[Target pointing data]
□ □ □ □ □
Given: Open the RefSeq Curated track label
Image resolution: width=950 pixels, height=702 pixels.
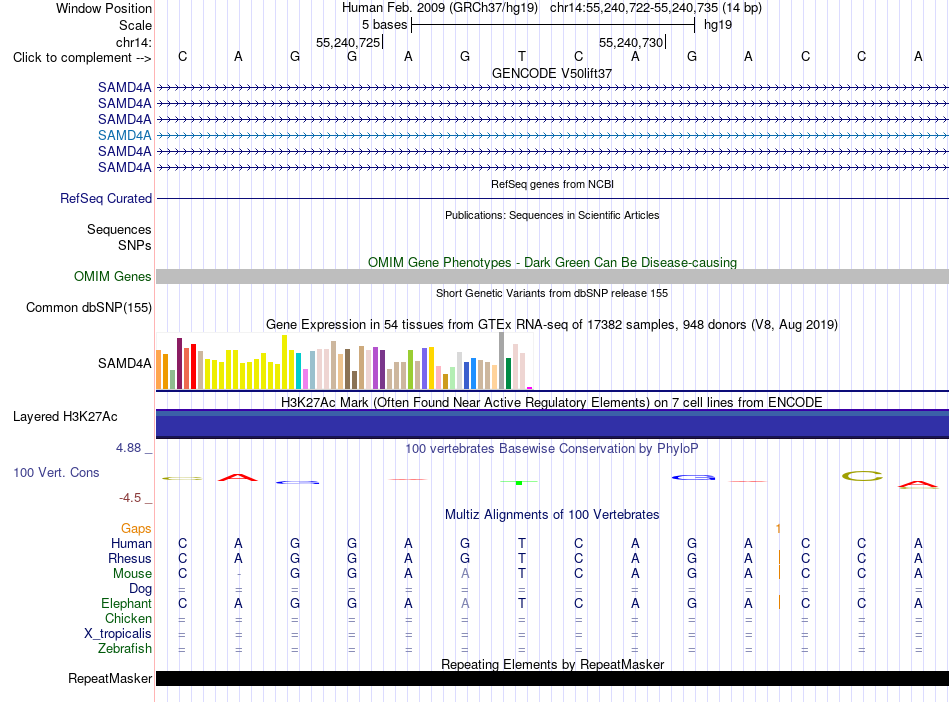Looking at the screenshot, I should [x=105, y=198].
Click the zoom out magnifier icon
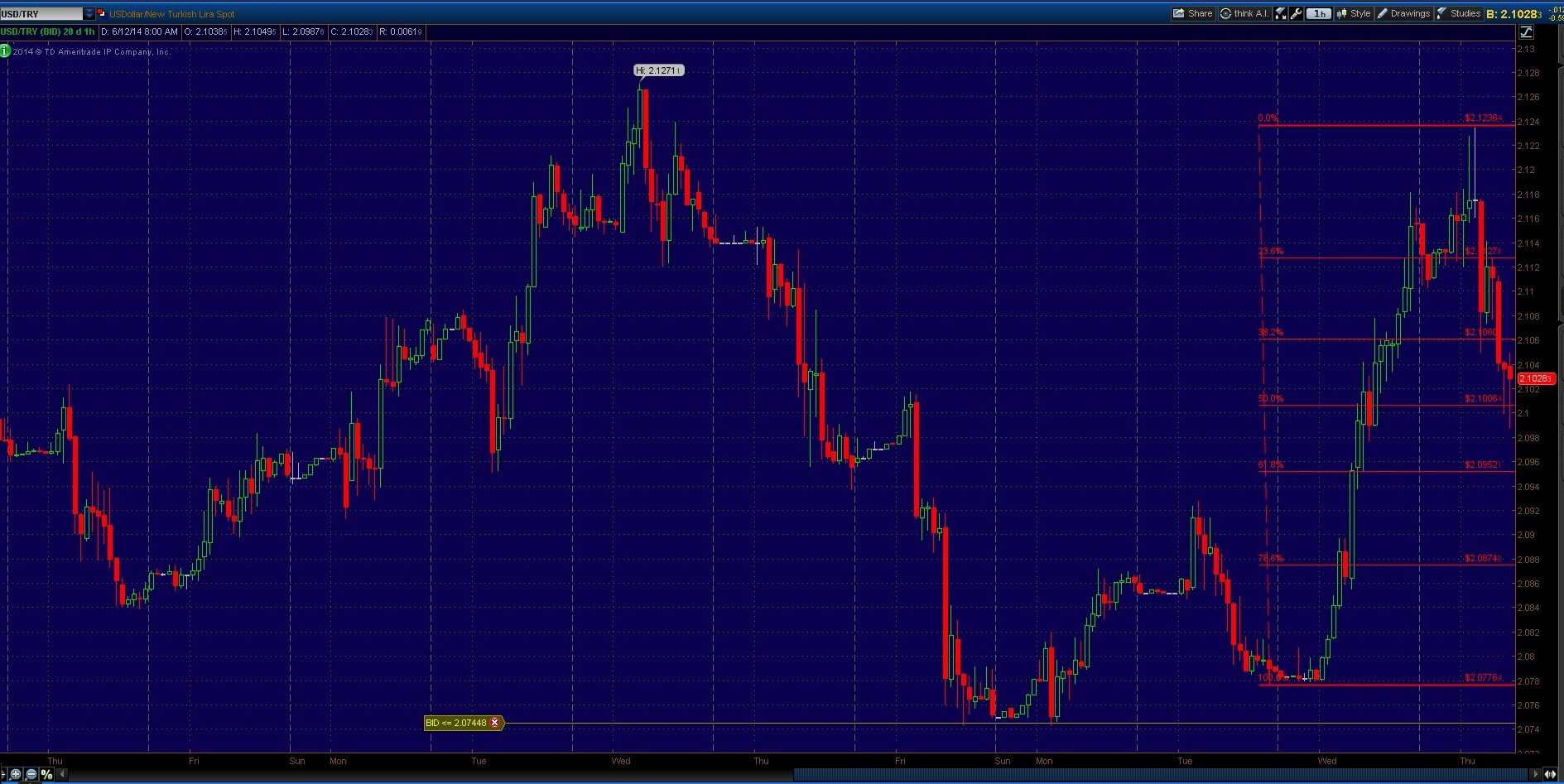The image size is (1564, 784). tap(31, 774)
□ □ □ □ □
▸ **Stated problem**: Identify each line of the listing above that contains the word "label", treating uppercase and lowercase as distinct, and copy those lines.

▸ **Exercise answer**:
Given: Open the RefSeq Curated track label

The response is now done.